And all the other names of window parts. One part most people get wrong is the sill, which is actually the stool.

The picture below, IMO, mis-names the meeting rail as the top-rail (in the bottom sash) and the bottom-rail (in the top sash)


----------



## Workaholic (Apr 17, 2007)

I am guilty of calling the stool a sill.


----------



## tedrin (Oct 22, 2008)

Workaholic said:


> I am guilty of calling the stool a sill.


Obviously there is more than one word for it...A sill is still a sill..


----------



## TooledUp (May 17, 2008)

I've had customers look at me like I'm from another planet when I give them a price for new 15 pane doors. I explain to them that each pane of glass has 4 cuts on it. Times that by 15 is 60 cuts each side, which is 120 cuts. Times that again by 3 coats and they are looking at 360 cuts just for one door. That isn't including all of the intricate sanding around each pane of glass. They soon realize how much work is there.


----------



## Slingah (Sep 24, 2007)

I'm with Arch here. The correct way to paint muntins is to brush it out. Razor off later is not cool in my book. On new french doors with the plastic I'd paint by brush and cut plastic off if already installed and only a couple. I have some to do Tuesday.


----------



## racin16car (Feb 27, 2009)

be sure to scrape with a plastic razor blade.....had an employee scrape on entry door glass with a metal blade.....ended up replacing all the glass for a measily $800.....lesson learned


----------



## daArch (Mar 15, 2008)

racin16car said:


> be sure to scrape with a plastic razor blade.....had an employee scrape on entry door glass with a metal blade.....ended up replacing all the glass for a measily $800.....lesson learned



good point. a carelessly handled blade can scratch some of the new glass, I think it's softer. When I did the major remodel of my first floor, I installed a double Marvin Integrity window. At some time I decided to wash one pane with a teflon pad, it scratched the f-ing glass. Sure glad it was MY house I did that on.


----------



## daArch (Mar 15, 2008)

tedrin said:


> Obviously there is more than one word for it...A sill is still a sill..

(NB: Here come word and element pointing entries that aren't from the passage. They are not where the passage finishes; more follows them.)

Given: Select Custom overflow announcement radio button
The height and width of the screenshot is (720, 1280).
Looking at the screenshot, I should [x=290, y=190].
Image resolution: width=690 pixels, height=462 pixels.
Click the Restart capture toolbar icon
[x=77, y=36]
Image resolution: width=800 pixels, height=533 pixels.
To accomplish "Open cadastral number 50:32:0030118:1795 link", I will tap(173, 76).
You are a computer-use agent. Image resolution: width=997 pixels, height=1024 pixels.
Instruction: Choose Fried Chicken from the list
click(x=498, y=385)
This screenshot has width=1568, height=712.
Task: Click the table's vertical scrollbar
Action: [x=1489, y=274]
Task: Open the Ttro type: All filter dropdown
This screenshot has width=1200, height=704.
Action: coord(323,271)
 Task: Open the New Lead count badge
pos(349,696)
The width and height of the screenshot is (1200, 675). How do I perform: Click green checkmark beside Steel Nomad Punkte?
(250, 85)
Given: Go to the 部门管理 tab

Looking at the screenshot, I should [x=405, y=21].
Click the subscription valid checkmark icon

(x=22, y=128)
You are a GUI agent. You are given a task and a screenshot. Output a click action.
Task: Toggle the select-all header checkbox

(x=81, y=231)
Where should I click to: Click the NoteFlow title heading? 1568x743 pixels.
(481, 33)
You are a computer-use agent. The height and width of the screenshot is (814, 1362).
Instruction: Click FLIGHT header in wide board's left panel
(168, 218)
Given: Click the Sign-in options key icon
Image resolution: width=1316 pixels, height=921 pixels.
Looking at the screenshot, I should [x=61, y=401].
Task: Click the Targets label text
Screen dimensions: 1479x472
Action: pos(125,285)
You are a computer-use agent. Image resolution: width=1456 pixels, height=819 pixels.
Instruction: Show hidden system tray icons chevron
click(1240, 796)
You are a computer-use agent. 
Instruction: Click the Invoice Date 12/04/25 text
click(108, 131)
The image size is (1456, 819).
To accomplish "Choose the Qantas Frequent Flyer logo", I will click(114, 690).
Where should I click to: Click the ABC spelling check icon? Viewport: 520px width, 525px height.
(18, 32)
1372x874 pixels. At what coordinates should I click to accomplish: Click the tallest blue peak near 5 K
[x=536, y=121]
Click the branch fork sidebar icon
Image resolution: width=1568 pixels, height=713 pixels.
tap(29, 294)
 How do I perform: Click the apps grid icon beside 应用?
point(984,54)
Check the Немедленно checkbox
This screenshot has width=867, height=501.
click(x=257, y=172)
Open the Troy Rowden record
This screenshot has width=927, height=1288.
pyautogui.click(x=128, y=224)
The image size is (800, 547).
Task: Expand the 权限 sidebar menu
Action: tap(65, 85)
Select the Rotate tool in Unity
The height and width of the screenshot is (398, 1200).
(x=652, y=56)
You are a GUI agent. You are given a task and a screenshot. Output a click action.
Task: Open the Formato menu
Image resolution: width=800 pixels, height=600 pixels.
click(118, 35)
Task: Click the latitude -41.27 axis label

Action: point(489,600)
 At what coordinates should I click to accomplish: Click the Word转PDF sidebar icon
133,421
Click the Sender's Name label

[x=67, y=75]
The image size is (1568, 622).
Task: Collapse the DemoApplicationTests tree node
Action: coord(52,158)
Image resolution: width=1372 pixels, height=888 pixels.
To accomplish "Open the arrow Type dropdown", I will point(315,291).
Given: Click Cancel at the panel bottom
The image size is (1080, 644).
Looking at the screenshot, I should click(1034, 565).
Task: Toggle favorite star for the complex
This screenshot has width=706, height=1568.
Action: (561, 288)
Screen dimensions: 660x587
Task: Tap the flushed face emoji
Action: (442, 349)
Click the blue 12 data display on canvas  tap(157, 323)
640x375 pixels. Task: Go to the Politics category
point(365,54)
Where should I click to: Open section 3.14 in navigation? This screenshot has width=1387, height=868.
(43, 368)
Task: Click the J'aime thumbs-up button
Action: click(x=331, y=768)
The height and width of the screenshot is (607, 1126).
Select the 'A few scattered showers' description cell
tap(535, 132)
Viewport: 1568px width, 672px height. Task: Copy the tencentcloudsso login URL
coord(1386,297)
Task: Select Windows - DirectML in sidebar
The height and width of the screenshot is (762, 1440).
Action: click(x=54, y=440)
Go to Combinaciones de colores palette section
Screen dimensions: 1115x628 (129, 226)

Ted, I disagree. Many of us have been put in a position to need to replace elements of windows, doors, trim, etc. We need to know the correct term when ordering, replacing, or fabricating. Whatever profession one is in, it behooves that professional to know the correct names of what he uses and works on. 

Here's another one for all you.

Between the side jambs of a door, there is a piece of (usually) wood:










many call it a threshold.

Who knows the CORRECT name ?


----------



## TooledUp (May 17, 2008)

daArch said:


> Here's another one for all you.
> 
> Between the side jambs of a door, there is a piece of (usually) wood:
> 
> ...


If it's the bit on the floor then we call it the door 'bar' but I often call it a threshold. The way you're describing it then you might be talking about the upright bit that the door goes to. We call it that stop. 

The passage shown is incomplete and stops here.